October Week 4: Asthma
A mother brings her 12 month old son to see you for fever for 2 days and “bad cough.” She notes he has been drinking well but his cough has been worsening, especially at night. On exam, the patient appears comfortable, but has mild subcostal retractions and inspiratory and expiratory wheezes throughout his lung fields. The patient’s uncle and cousin have asthma and mom wants to know what asthma is and if he son has it too.
How would you describe asthma to this mother? What do you tell her?
What is the differential diagnosis for wheezing?
Discuss the role of atopy and family history.
What are the risk factors for death in a child who has asthma?
What are common triggers?
You are seeing a 5 year old boy for a well visit. He has a h/o asthma and you ask dad about his asthma control. He reports, “he’s doing great. We use his albuterol nebs once or twice a week, but that’s just at night.” He hasn’t missed any school since he started kindergarten 3 months ago. On exam, he appears well and his lungs are clear.

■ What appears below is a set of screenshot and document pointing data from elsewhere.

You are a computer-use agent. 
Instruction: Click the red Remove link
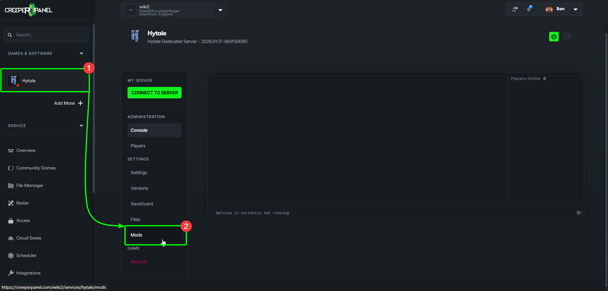pos(139,262)
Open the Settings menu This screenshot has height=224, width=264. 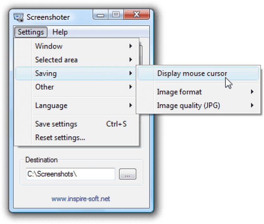[x=31, y=32]
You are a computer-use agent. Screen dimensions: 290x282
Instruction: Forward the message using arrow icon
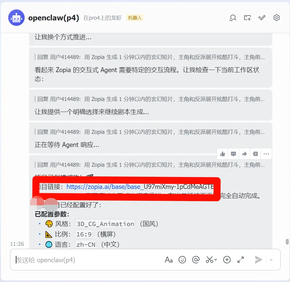click(244, 154)
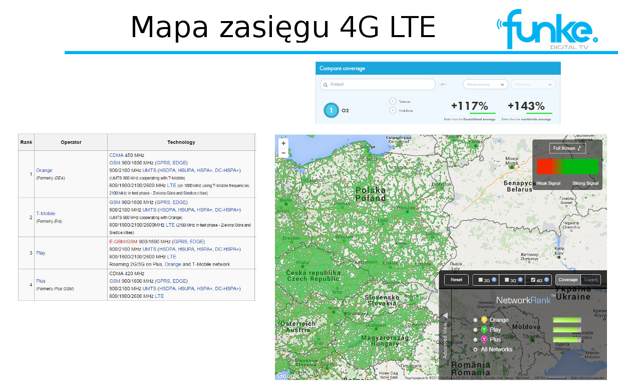This screenshot has height=385, width=618.
Task: Click the 4G info icon
Action: tap(546, 280)
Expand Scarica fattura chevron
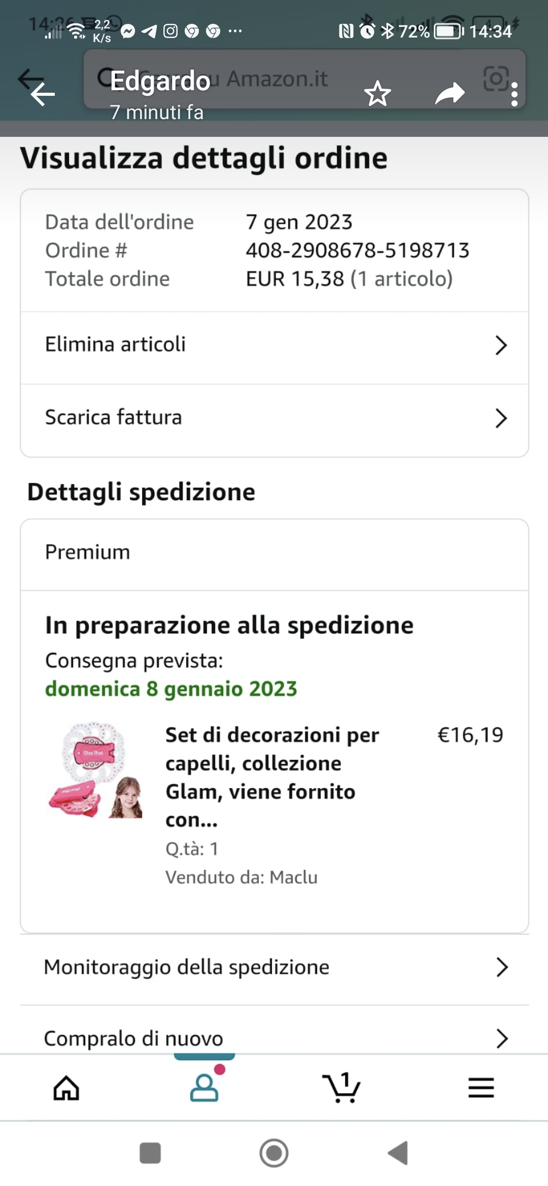The width and height of the screenshot is (548, 1186). click(x=501, y=418)
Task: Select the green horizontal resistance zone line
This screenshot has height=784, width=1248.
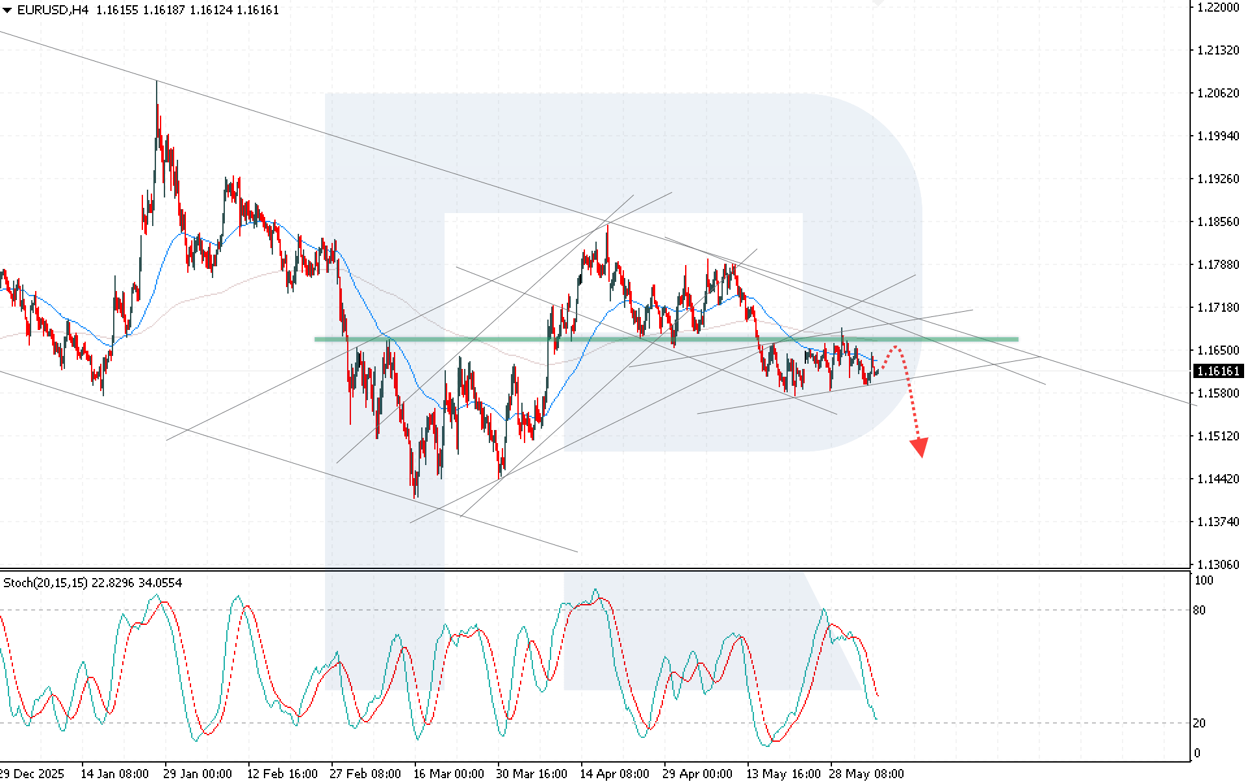Action: pyautogui.click(x=666, y=339)
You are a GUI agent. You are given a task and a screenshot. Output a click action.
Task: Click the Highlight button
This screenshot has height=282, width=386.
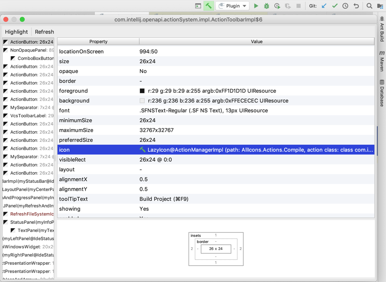pos(16,32)
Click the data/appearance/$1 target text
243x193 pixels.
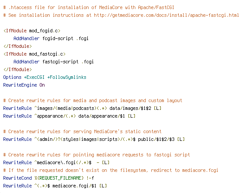coord(102,116)
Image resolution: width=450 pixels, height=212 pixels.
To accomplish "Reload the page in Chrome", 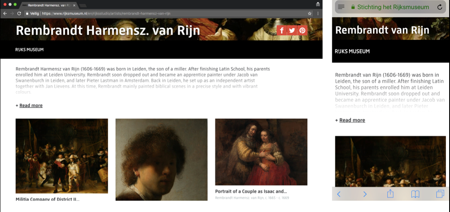I will pyautogui.click(x=19, y=13).
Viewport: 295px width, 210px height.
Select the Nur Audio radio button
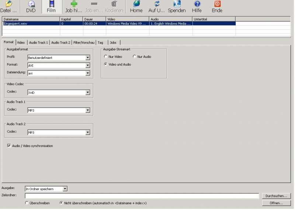pos(135,57)

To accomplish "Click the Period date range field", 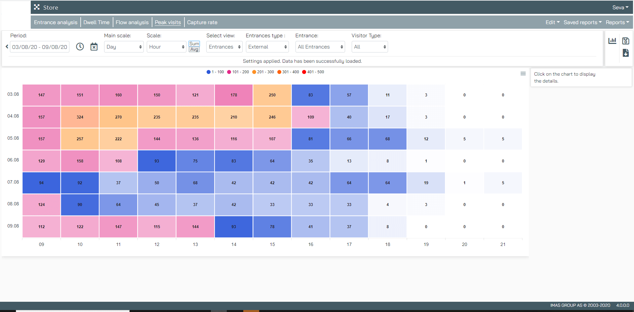I will point(40,47).
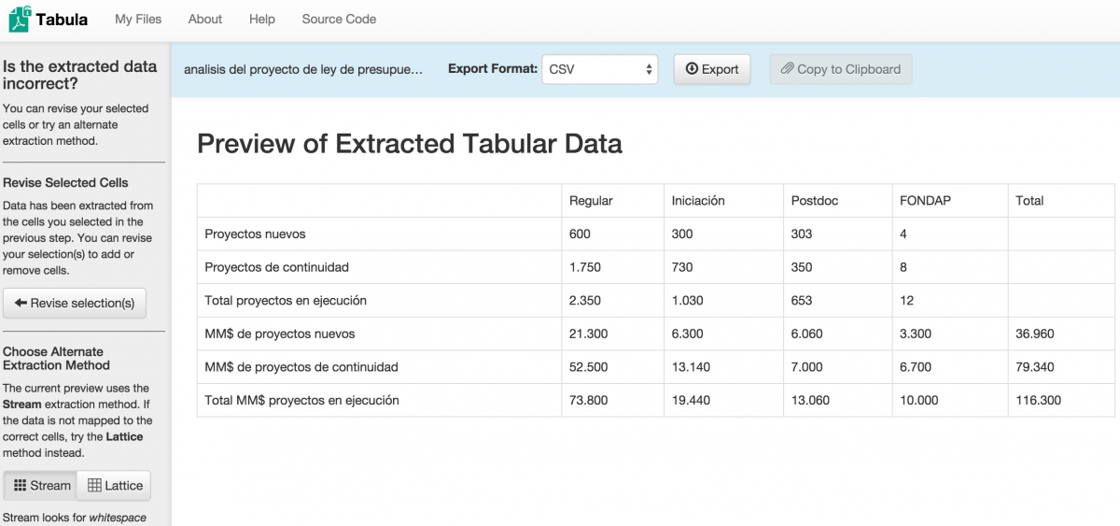Open the Source Code link

[x=339, y=19]
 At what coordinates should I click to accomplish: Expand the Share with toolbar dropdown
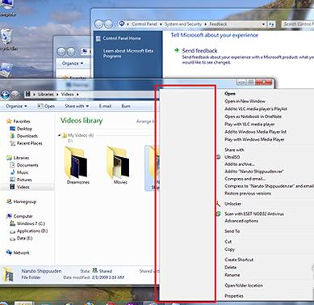coord(77,106)
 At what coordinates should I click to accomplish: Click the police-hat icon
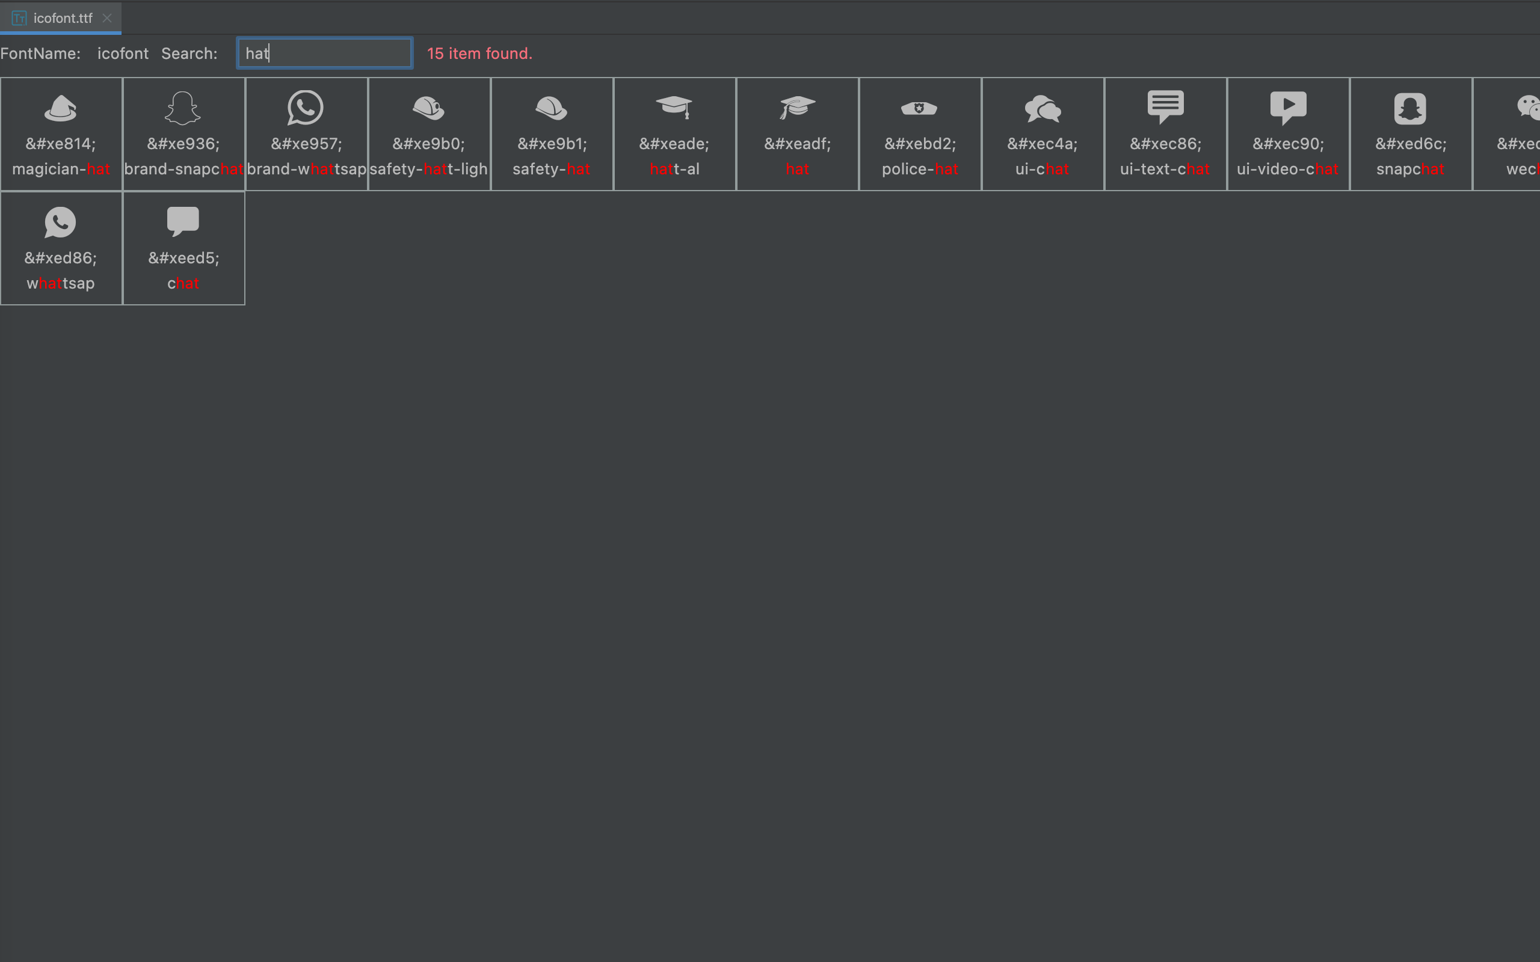point(920,109)
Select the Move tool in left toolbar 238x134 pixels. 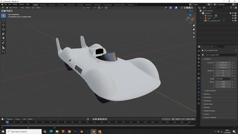tap(4, 25)
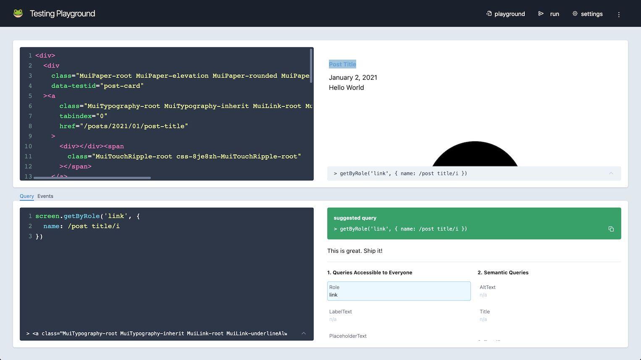Image resolution: width=641 pixels, height=360 pixels.
Task: Choose the Title semantic query option
Action: pyautogui.click(x=549, y=315)
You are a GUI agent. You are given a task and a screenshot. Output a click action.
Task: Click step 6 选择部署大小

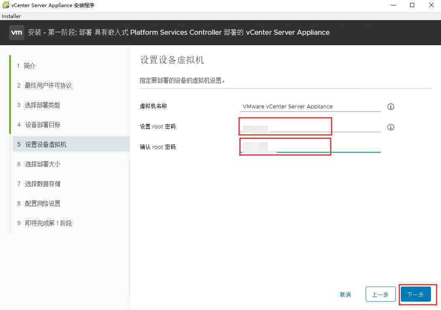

How would you classify this child’s asthma?
Would you make any changes to his current regimen?
What else do you need to do for him before he leaves today?
A 13 yo girl comes to see you for a sick visit because her “asthma’s acting up.” She reports worsening cough, chest tightness, and is using her albuterol inhaler every few hours for the last 2 days. Before this, she reports needing albuterol a few times a week, and her last exacerbation was 1 year ago. On exam she has diffuse expiratory wheezing but with good air movement and no crackles. As you are finishing your exam, her parents walk in saying “sorry we weren’t here sooner – smoke break.” When you talk with them about it, you find they have both tried to quit but have been unsuccessful.
What changes will you make to her current regimen?
What else will you address before she leaves today?